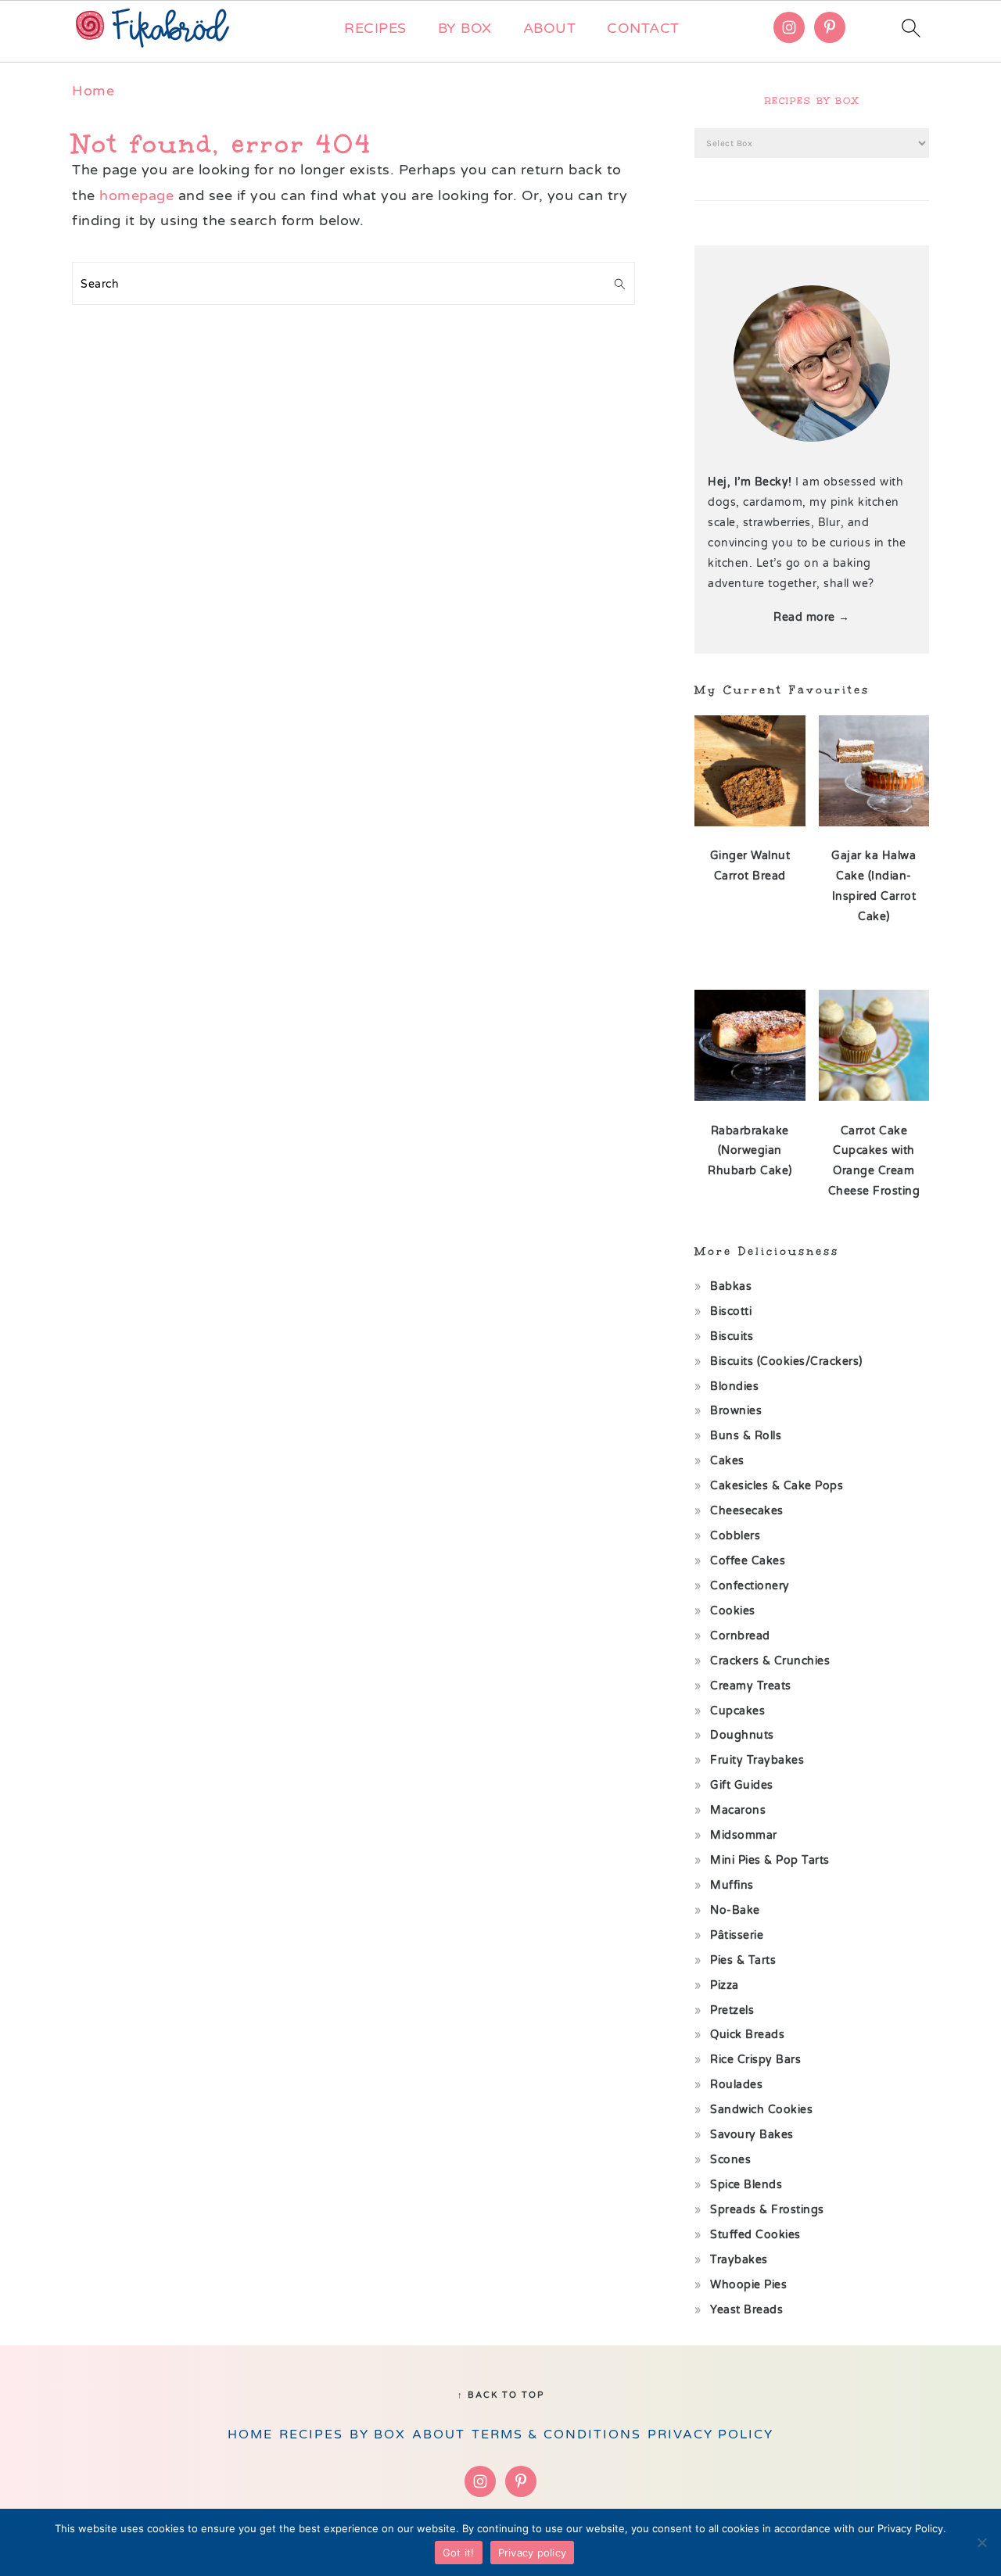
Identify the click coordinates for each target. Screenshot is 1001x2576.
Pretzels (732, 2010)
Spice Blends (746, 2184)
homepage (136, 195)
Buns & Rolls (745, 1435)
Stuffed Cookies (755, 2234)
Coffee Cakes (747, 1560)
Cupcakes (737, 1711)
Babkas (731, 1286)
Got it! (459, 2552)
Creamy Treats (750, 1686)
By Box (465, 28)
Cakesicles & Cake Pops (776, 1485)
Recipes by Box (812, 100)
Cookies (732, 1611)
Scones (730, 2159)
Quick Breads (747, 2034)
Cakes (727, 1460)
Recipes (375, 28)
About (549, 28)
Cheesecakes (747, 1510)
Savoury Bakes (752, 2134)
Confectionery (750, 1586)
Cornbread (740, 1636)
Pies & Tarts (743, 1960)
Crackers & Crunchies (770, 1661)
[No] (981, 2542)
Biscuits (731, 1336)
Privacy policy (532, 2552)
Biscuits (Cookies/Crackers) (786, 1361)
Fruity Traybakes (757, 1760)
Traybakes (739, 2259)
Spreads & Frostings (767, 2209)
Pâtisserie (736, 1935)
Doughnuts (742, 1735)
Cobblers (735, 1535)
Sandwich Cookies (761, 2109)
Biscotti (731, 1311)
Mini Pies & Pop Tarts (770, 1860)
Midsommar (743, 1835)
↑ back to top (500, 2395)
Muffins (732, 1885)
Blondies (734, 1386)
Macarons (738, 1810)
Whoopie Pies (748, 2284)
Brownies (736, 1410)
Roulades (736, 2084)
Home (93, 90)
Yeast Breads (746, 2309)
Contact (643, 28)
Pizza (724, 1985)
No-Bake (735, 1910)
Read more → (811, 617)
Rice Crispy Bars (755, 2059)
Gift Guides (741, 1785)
+---+
Task directions: The lines to set down, exactly and with both ends included, run from the one containing "Stuffed Cookies (755, 2234)" to the last line of the data above.

Response to this exercise:
Stuffed Cookies (755, 2234)
Coffee Cakes (747, 1560)
Cupcakes (737, 1711)
Babkas (731, 1286)
Got it! (459, 2552)
Creamy Treats (750, 1686)
By Box (465, 28)
Cakesicles & Cake Pops (776, 1485)
Recipes by Box (812, 100)
Cookies (732, 1611)
Scones (730, 2159)
Quick Breads (747, 2034)
Cakes (727, 1460)
Recipes (375, 28)
About (549, 28)
Cheesecakes (747, 1510)
Savoury Bakes (752, 2134)
Confectionery (750, 1586)
Cornbread (740, 1636)
Pies & Tarts (743, 1960)
Crackers & Crunchies (770, 1661)
[No] (981, 2542)
Biscuits (731, 1336)
Privacy policy (532, 2552)
Biscuits (Cookies/Crackers) (786, 1361)
Fruity Traybakes (757, 1760)
Traybakes (739, 2259)
Spreads & Frostings (767, 2209)
Pâtisserie (736, 1935)
Doughnuts (742, 1735)
Cobblers (735, 1535)
Sandwich Cookies (761, 2109)
Biscotti (731, 1311)
Mini Pies & Pop Tarts (770, 1860)
Midsommar (743, 1835)
↑ back to top (500, 2395)
Muffins (732, 1885)
Blondies (734, 1386)
Macarons (738, 1810)
Whoopie Pies (748, 2284)
Brownies (736, 1410)
Roulades (736, 2084)
Home (93, 90)
Yeast Breads (746, 2309)
Contact (643, 28)
Pizza (724, 1985)
No-Bake (735, 1910)
Read more → (811, 617)
Rice Crispy Bars (755, 2059)
Gift Guides (741, 1785)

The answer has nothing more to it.